Federico Fellini’s La Dolce Vita is to my knowledge the most important film Rome – even Italy – has ever produced. Undoubtedly a work of artistic depth and influence it also found relative success commercially, questioning the usual expectations that those in the industry held for so-called “art” films. The movie signalled a rebirth for Fellini as a director, just as the Italian film industry was itself experiencing new worlds of popularity. Fellini’s growth as an artist had taken place in the very heart of the Neorealist movement, so as such every film he’d been involved with so far boasted Neorealist roots. Even with his earlier title Le Notti di Cabiria (Nights of Cabiria) there are certain and obvious Neorealistic traits on show. La Dolce Vita is more concerned with imagery, dreams and surrealism as opposed to grounded realism or any forced political angling. Thus, many believe that the film symbolises Fellini’s split from Neorealism and entrance into a new and exciting world of filmmaking. La Dolce Vita was also a crowning moment for 36-year-old Marcello Mastroianni, who plays the film’s protagonist. His character Marcello Rubini is a talented journalist living in the fast lane, one who is obsessed with the decadence of sixties Rome and so spends his time hanging out with the local Paparazzi as opposed to shaping a career for himself. To the beat of Nino Rota’s exquisite drum we follow Marcello around a Rome of crumbling values and cultural confusion, as he searches for life’s meanings in the faces and bodies of the women he meets. He finds solace in a good friend named Steiner who shows Marcello that one must be detached from life and its ills in order to succeed. However Steiner is soon found dead in his apartment after committing suicide and murdering his children, a quite bold and conclusive statement that illustrates the emptiness of this life and its loss of values.
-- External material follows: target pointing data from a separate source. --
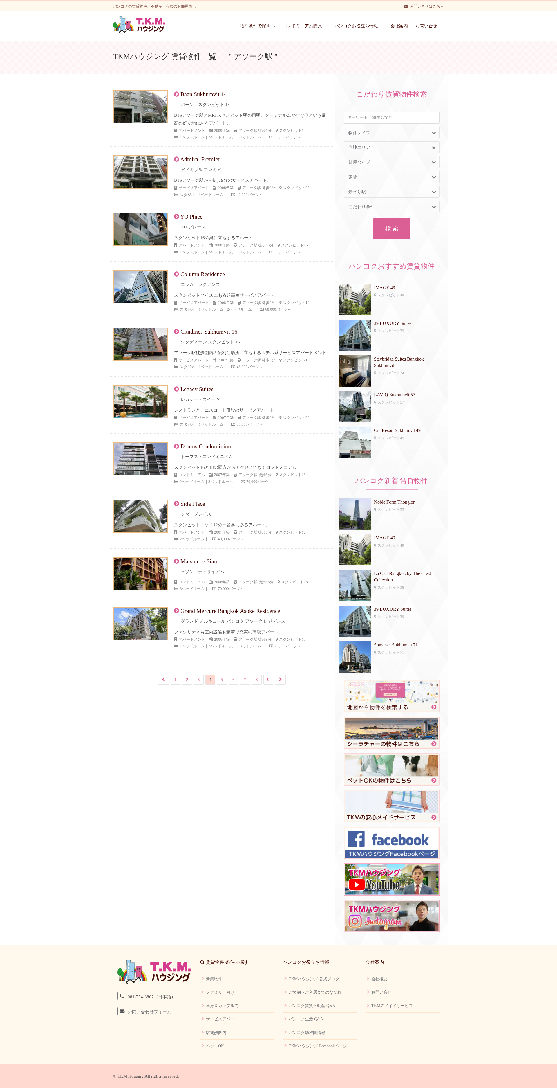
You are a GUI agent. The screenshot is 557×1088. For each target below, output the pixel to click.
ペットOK (215, 1046)
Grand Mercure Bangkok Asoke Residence (230, 611)
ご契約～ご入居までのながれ (315, 992)
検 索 (391, 228)
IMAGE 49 (384, 287)
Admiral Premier (200, 159)
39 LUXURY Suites (392, 323)
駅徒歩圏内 (216, 1033)
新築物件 (214, 979)
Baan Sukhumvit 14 (203, 94)
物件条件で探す (255, 26)
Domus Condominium (206, 446)
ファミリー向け (220, 992)
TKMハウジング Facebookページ (318, 1046)
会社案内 (399, 26)
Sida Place (192, 503)
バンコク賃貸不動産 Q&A (312, 1006)
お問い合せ (426, 26)
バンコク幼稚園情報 (307, 1033)
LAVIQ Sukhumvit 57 (394, 394)
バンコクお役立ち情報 (356, 26)
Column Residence (202, 274)
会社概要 (379, 979)
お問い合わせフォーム (149, 1012)
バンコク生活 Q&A (306, 1019)
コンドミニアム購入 (302, 26)
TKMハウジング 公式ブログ (314, 979)
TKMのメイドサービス (392, 1006)
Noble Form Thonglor (394, 502)
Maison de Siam (199, 561)
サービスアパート (222, 1019)
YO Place (191, 216)
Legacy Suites (197, 389)
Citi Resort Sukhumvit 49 (397, 430)
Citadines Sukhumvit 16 (208, 331)
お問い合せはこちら (427, 6)
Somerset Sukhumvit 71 (396, 644)
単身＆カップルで (222, 1006)
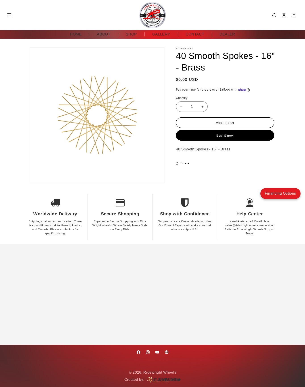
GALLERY (161, 34)
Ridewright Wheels (159, 372)
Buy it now (225, 135)
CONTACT (195, 34)
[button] (9, 15)
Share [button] (185, 163)
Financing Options (280, 193)
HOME (75, 34)
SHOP (131, 34)
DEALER (227, 34)
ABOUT (103, 34)
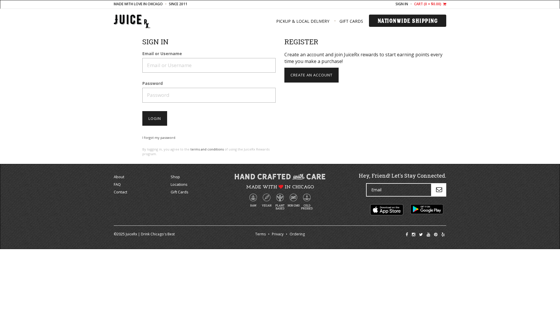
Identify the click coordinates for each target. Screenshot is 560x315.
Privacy (278, 234)
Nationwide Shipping (408, 21)
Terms (260, 234)
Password (152, 83)
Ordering (297, 234)
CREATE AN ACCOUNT (311, 75)
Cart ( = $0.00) (428, 3)
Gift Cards (351, 21)
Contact (120, 192)
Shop (175, 176)
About (119, 176)
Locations (179, 184)
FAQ (117, 184)
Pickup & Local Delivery (302, 21)
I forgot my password (158, 137)
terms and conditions (207, 149)
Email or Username (162, 53)
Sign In (402, 3)
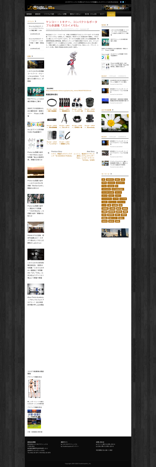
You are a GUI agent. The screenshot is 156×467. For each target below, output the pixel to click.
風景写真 (111, 221)
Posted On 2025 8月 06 (116, 94)
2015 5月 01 (56, 29)
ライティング (121, 202)
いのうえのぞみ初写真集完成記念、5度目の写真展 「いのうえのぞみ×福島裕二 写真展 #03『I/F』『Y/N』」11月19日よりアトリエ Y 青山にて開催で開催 (35, 270)
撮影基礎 (29, 14)
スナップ (104, 195)
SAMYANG (111, 186)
Federico Fellini has always seen life as a sideshow of sorts, and with La Dolce Vita he allows this to influence our own perspectives. Marcello’s ’sweet life’ is all façade and masquerade. It is a parade, a spectacle, a life revolving around public relations, sordid love affairs, drunken games and meaningless intellectual discussion. Rome is of course used to great effect here as the centrepiece for this life of disparity; a metaphor for Western culture and its ideologies to be viewed from both sides of the fence. Visually La Dolce Vita is a language all on its own, for there is such intricate and constant symbolism at work beneath every single bit of wonderful imagery. It is difficult to take everything in all at once. The film opens with one of the most talked about shots in all of cinema; a statue of Christ, suspended from a helicopter and flying over the city. Such an image should bring forth deep religious meaning but instead just helps aid the feeling of cultural confusion and the deterioration of Christianity in this new age. To me the most important aspect of La Dolce Vita is its women; the women that Marcello courts and his failure to connect to each of them. The iconic blonde figure of Anita Ekberg as Sylvia represents vanity and vitality, a character to which Marcello is drawn instantly. He convinces himself to follow her lead and slink into the Trevi Fountain in that particularly famous scene, but at once the water ceases to cascade which ruins the moment and signifies his own spiritual impotence. Emma and Maddalena stand for love and sex respectively, but of course Marcello confesses his desire to the wrong one after becoming suffocated by the other. Finally there is Paola who represents the innocence of youth, and whom Marcello cannot hear across the water towards the end of the film, blinded by the life he has chosen. La Dolce Vita is an engaging and deeply symbolic study of the high life through one man’s eyes. A film that only an auteur like Fellini could have crafted, it remains just as important today as it was back then.